### [WORK TASK]
Please continue the interview with the epidemiology MS student, picking up right after its final sentence.

### [PAGE EXCERPT]
------------------------------------

Epidemiology, MS student
Clinical cancer epidemiology and pharmacogenetics
What was it that inspired you to pursue a career in epidemiology?
My undergraduate degree was in biology and I worked in health policy for several years after I graduated. I was particularly interested in how market incentives, evidentiary standards for clinical trials, and global intellectual property and trade regulations converged to impact biomedical research and drug access. I became interested in epidemiology while working with several biostatisticians and epidemiologists on challenges related to clinical drug development for areas of unmet medical need, like antibiotics and orphan drugs.
What is the most interesting project you’ve worked on in your program?
I’m really excited about my thesis project, actually. My project is in a cohort of breast cancer survivors, who, once in remission, took hormonal therapy for an extended period of time to prevent recurrence. I’m looking at whether the use of certain medications impacts the risk of breast cancer recurrence. These medications are hypothesized to interfere with how well their hormonal therapies work, as are some genetic factors related to drug metabolism.

------------------------------------

### [INFORMATION SUPPLIED]

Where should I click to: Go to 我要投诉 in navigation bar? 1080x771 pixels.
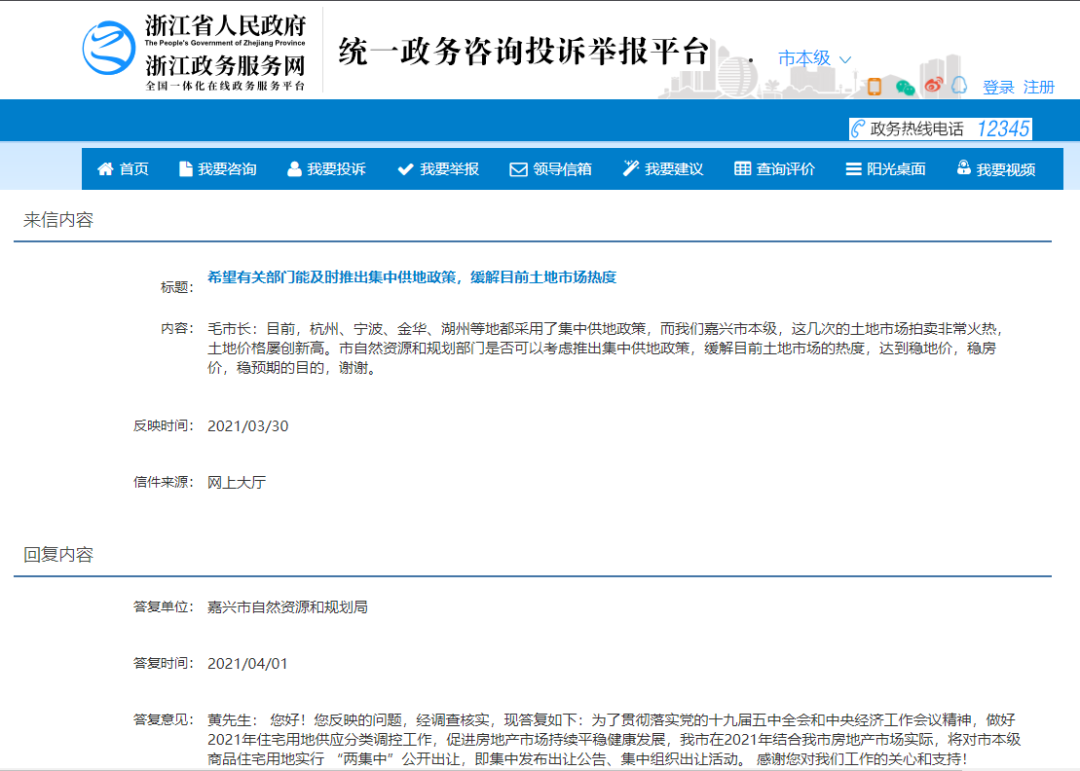pos(326,169)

------------------------------------

### [RESPONSE BOX]
What advice do you have for students interested in a career in epidemiology?
My advice would be to be curious. Advancements in science and medicine always raise more questions, and the role of an epidemiologist is to figure out how to ask these questions in real-world studies of people. There are about a million ways to evaluate any given question, and a lot of bad ways, so it’s a great field for problem-solvers.
You currently have an RA position. How did you find it?
I had a wonderful academic advisor at Fred Hutch. His daughter had recently been through grad school, so I think he was sensitive to how difficult it can be for students to find opportunities. He was instrumental in helping me make connections with faculty that had available positions. I’m currently looking at several molecular markers that characterize colorectal tumors. Our group is interested in how genetic and environmental risk factors may impact both cancer risk and tumor markers, which have some associations with prognosis.
What do you like about living in Seattle?
I love the mountains and the Northwest in general, and being able to get outside all year. People are very active here, and don’t let the rain keep them inside.
Tell us a little known fact about you.
When not working or in class, I spend a lot of time on my bike. This will be my first year racing on a team, and I’m proud to be sponsored by two of Seattle’s most impactful institutions, Starbucks and the Seattle Cancer Care Alliance.